* begin Information provided *
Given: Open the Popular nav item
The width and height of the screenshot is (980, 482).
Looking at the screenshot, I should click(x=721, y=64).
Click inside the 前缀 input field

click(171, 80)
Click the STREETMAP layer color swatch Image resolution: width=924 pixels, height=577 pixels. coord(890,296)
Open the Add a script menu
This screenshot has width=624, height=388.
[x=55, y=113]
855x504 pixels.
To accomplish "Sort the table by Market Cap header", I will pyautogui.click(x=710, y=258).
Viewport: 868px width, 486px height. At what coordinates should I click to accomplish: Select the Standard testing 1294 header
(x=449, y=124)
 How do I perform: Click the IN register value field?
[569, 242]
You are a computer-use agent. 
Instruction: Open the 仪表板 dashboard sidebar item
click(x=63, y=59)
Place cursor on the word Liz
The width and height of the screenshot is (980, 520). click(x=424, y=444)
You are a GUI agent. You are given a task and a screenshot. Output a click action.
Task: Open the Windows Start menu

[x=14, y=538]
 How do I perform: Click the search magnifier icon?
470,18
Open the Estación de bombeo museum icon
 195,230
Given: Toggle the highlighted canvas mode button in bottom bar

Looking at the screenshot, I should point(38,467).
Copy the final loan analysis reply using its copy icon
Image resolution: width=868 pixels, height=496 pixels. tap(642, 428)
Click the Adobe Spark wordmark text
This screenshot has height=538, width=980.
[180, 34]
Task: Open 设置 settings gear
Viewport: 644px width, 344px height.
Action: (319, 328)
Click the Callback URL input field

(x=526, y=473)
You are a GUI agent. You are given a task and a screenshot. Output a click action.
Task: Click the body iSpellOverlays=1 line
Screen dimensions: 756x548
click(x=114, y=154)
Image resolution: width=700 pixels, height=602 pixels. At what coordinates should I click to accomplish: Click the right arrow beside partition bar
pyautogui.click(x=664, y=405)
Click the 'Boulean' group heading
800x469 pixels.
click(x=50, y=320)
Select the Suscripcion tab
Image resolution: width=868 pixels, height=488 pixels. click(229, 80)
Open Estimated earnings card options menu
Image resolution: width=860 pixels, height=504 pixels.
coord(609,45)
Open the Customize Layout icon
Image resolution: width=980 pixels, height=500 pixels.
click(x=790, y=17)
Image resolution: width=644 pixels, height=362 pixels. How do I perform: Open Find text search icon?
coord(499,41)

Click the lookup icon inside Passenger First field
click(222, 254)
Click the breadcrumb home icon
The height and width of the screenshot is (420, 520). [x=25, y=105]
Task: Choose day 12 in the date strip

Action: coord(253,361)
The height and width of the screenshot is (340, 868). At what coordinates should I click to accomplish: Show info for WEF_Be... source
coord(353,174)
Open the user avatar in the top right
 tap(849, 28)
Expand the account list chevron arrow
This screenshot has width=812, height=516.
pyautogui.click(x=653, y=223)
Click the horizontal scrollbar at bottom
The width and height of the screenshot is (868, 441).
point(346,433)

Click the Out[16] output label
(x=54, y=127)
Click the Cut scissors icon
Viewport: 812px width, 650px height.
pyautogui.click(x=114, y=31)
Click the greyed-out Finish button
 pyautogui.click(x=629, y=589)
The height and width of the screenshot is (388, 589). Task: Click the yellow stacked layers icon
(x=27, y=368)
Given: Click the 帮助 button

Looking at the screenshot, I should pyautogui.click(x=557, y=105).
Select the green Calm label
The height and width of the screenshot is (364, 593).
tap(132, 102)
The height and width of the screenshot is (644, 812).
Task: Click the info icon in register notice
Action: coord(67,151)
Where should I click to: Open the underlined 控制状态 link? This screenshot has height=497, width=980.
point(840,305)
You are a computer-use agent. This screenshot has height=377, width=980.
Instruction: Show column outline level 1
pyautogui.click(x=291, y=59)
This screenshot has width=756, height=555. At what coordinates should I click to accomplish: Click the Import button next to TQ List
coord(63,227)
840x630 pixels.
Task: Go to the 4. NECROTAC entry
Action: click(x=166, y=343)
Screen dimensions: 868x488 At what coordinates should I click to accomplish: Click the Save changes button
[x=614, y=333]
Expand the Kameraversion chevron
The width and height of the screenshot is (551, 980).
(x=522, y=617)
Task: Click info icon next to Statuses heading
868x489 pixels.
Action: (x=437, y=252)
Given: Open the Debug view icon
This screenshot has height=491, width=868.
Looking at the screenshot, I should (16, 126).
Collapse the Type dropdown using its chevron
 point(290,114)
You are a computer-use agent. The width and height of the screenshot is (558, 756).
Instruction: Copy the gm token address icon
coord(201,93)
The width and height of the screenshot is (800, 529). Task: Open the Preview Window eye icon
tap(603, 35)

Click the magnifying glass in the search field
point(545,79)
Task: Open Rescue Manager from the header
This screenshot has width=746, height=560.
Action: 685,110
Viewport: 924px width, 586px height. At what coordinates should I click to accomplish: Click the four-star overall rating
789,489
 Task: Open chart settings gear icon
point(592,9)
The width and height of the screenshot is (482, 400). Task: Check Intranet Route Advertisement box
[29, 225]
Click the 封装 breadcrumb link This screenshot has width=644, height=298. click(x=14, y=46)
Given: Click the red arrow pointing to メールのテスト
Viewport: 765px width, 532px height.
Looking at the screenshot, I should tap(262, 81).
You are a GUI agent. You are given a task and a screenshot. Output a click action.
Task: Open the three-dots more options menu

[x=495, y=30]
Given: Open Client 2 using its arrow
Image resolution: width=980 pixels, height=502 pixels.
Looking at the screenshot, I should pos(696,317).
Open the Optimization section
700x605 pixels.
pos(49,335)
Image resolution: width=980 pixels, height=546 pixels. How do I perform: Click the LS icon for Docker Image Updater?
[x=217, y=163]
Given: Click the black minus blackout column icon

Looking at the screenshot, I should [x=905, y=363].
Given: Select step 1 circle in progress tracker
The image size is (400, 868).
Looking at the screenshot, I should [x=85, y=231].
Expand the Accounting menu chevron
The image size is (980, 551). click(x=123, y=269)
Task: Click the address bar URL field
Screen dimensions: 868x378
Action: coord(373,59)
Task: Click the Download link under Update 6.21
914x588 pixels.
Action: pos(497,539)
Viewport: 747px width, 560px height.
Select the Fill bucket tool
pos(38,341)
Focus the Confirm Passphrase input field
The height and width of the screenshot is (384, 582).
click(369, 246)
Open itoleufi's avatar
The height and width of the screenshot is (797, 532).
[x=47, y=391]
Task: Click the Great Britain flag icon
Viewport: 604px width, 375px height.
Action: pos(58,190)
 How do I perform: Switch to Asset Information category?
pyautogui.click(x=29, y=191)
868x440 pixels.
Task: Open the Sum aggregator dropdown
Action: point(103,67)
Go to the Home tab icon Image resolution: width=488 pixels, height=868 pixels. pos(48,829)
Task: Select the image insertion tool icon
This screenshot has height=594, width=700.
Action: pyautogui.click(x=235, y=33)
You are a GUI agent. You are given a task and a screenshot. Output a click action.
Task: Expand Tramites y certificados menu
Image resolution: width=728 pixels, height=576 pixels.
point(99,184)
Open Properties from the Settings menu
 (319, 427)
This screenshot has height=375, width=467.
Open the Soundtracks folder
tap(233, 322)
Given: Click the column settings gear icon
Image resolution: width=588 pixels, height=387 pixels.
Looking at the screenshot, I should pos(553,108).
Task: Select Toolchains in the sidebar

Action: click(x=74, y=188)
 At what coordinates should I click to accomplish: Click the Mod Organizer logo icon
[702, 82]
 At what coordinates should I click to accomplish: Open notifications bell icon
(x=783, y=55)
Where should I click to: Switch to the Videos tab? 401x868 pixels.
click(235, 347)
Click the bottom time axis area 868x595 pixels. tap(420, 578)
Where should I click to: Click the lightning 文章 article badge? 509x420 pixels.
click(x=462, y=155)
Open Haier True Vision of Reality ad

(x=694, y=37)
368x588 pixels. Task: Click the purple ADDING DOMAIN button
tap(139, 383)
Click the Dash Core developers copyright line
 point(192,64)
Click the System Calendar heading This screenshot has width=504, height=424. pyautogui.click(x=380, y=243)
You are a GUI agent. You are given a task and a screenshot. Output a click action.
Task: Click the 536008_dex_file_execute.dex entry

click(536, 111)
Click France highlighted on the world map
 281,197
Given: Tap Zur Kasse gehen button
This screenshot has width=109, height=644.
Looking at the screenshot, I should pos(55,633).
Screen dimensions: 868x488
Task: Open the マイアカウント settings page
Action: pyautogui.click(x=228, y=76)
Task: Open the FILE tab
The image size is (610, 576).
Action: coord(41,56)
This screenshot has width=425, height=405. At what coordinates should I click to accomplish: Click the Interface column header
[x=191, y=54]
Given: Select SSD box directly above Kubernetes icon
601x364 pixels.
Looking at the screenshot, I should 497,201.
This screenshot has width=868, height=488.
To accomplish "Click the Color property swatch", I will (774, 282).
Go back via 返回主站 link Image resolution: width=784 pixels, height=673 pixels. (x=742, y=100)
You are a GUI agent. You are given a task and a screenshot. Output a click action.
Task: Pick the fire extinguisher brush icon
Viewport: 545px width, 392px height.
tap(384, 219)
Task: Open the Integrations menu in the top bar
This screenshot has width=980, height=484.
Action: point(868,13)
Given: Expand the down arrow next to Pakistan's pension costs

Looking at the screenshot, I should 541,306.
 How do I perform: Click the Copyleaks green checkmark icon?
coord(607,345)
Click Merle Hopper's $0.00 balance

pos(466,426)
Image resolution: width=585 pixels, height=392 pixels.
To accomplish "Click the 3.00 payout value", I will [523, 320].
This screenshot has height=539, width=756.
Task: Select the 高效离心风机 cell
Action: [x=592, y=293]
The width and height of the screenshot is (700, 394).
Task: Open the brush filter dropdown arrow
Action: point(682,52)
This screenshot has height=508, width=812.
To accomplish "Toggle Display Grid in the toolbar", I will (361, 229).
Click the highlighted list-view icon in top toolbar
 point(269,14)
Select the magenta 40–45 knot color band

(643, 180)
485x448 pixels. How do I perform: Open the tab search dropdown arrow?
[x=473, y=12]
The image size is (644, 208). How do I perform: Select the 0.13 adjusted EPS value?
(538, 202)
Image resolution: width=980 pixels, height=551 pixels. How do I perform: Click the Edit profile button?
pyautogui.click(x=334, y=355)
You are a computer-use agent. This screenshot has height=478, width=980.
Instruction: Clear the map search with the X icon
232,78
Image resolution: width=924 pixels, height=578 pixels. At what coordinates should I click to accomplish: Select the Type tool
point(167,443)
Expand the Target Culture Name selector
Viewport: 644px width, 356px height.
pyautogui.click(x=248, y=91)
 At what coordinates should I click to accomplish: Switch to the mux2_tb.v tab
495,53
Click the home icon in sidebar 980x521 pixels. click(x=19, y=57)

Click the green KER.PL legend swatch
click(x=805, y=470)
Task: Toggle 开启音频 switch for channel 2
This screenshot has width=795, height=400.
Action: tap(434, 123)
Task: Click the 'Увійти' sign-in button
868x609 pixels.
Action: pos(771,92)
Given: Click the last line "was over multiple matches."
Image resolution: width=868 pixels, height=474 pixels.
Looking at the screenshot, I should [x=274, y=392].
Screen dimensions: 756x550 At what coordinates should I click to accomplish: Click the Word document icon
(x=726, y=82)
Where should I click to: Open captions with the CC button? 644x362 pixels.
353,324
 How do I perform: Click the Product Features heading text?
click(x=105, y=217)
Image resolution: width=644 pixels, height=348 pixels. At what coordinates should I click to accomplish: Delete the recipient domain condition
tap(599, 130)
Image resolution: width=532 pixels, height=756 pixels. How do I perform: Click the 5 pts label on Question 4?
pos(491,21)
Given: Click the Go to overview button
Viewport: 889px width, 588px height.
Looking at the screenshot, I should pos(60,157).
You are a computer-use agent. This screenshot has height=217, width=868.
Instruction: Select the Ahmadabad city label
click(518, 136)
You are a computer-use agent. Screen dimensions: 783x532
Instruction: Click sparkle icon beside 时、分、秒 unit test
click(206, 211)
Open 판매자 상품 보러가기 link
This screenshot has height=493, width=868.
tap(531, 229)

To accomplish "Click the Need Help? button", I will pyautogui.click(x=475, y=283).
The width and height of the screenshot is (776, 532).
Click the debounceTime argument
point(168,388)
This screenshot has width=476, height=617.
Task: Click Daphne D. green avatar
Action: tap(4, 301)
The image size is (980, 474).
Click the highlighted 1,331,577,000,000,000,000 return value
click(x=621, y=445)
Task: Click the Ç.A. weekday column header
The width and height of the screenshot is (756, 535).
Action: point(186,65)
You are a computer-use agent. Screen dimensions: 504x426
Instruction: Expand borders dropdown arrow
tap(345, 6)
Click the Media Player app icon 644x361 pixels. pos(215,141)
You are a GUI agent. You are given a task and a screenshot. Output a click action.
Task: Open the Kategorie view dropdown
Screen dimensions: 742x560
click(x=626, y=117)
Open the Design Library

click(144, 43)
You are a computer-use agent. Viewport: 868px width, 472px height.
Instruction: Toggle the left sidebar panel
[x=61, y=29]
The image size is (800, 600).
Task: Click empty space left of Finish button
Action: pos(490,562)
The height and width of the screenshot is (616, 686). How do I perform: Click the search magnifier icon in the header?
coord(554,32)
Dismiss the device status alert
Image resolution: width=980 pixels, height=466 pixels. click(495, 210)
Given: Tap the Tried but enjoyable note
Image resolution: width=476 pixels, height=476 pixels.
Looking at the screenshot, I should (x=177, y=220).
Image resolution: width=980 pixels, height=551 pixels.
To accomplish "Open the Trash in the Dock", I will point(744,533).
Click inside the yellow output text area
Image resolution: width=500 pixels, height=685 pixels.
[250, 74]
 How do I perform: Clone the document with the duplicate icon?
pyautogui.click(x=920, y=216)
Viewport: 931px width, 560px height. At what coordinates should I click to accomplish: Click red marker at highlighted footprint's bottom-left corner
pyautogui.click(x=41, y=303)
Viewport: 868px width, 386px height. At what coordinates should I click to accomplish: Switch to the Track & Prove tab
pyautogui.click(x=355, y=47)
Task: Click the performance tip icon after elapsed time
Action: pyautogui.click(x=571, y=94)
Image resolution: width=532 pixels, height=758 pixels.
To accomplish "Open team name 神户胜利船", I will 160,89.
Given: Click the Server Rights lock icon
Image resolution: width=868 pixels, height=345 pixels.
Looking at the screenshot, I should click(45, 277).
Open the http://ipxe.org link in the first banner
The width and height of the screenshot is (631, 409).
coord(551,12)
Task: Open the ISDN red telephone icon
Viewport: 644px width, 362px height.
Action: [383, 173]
* end Information provided *
Rewrite the lines starting at the one containing "At what coordinates should I click to accomplish: Open" and ending at the one containing "Click the bottom", replacing "notifications bell icon" with "alerts bell icon" and changing nothing else.

 At what coordinates should I click to accomplish: Open alerts bell icon
(x=783, y=55)
Where should I click to: Switch to the Videos tab? 401x868 pixels.
click(235, 347)
Click the bottom time axis area 868x595 pixels. tap(420, 578)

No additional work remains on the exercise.